Super easy. Put a made up word in your meta keyword tag and wait for Google to index the page. Do a search on that word and youll see that your page wont show up for that word. Which means Google ignores the words within it.
@Jeeb90 Yes, you could test that way. And you would have learned that Google doesnt consider your page relevant for that made up word you only put into your keyword meta tag. It doesnt prove anything else about Googles use or non-use of keyword meta tags.Off topic keyword meta tag spamming was big once, and it sure seems logical that Google would stop ranking a page for words that only exist in the keyword meta tag. But does it read the meta tag? Does it care if there are meaningful keywords in it? How do you know? @bbcarter asks a good question... especially if a Judge based on ruling on the "fact" that the keyword meta tag has no effect. I dont know many SEOs who accept things as fact without a reasonable experimental basis or guidelines from Google.
It has been stated by Googlers many times, heres a couple:http://groups.google.com/group/Google_Webmaster_Help-Indexing/msg/2da344431bbc773dhttp://googlewebmastercentral.blogspot.com/2007/12/answering-more-popular-picks-meta-tags.htmland then there is the lack of keywords mentioned in the metatags that Google does support:http://www.google.com/support/webmasters/bin/answer.py?answer=79812&query=meta&topic=&type=
Yahoo traditionally allowed meta keywords to be used for ranking purposes. It used to be a simple way to cover mis-spellings on a page. Have Yahoo stopped this? Or is this a case of "search engines = only Google"? :)
For disclosure purposes, I didnt see this story and Sphunn a related one at http://sphinn.com/story/42960. Sorry gang
@mvandemar thank you, fixed.
First I agree they dont matter to SERPs at all in any way, shape or form. Still we ALWAYS use them. Huh? What? Why?Due to the tremendous number of Web 2.0 and emeriging applications that utilize tag clouds and the potentional to generate our own. If you use good and real key words this is a great applicaiton of them. Even if a client doesnt want them now, so what that additional step ads about a minute per page to do. Additionaly the next person working on the page knows exactly what they prior SEO was thinking, with turnover that is also helpful.
I believe Yahoo IS using meta keywords to rank. I use it for misspellings that dont appear on my pages or in any links and my pages get ranked.

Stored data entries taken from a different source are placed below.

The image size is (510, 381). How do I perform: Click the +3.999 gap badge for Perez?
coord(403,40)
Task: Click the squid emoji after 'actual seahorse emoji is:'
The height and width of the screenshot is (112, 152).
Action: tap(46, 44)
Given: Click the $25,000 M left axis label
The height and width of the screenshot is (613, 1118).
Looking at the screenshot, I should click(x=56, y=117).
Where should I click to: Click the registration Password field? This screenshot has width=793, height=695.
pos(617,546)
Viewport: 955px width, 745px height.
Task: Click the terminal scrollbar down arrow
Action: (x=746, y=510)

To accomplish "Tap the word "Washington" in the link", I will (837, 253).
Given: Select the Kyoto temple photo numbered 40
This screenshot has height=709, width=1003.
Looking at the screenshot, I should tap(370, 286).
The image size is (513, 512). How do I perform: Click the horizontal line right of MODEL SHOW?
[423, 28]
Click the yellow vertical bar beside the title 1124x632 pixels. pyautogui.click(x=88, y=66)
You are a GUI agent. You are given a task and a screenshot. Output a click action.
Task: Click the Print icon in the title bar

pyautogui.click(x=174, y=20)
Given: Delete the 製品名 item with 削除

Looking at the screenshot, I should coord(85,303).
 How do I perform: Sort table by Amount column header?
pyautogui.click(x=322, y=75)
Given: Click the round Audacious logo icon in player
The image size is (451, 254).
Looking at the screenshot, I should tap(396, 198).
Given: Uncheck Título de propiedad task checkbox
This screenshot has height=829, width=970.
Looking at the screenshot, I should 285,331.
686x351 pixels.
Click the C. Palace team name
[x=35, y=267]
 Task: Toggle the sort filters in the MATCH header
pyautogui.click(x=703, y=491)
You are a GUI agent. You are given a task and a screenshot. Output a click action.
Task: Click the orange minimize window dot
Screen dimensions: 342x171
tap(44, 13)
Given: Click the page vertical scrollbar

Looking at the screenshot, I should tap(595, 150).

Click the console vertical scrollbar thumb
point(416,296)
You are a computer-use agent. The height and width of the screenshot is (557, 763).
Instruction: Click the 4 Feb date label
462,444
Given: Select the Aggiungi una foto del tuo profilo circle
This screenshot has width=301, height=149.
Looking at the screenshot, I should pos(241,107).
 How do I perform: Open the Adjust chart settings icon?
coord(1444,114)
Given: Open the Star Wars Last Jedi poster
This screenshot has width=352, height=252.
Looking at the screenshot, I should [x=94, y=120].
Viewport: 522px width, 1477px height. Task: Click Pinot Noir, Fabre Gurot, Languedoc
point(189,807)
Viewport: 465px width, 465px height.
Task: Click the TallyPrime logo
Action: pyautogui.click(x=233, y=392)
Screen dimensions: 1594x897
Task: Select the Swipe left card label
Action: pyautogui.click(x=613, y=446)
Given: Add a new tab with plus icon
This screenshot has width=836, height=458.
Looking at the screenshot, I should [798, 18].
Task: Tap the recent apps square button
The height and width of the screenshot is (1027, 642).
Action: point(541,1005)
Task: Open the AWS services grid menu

I have seen some evidence that Yahoo has used meta keywords to rank some pages for non-competitive phrases. I havent researched this extensively though...there could still be external anchor text links helping the site rank for specific phrases.
Interesting that both cases involved companies that market heavily to the chiropractic industry. Wonder if there will be more.
There has been a lot of speculation that Yahoo DOES take META into consideration while ranking pages.Ive also personally tried experimenting and found that META gave me a slight edge when it came to SERPs on Yahoo.It is a fact though that META is complete crap when it comes to Goog..
Yes, as the easy test confirms, Yahoo does indeed index the Meta keyword tag. As to how much weight it would be given, thats more difficult to measure. My opinion on it is that it is given very, very, very, very little weight.
Heh sounds like the headline shouldve been "US Courts Decide Yahoo Doesnt Matter"...and at this point, theyd almost be right. Not quite, but almost.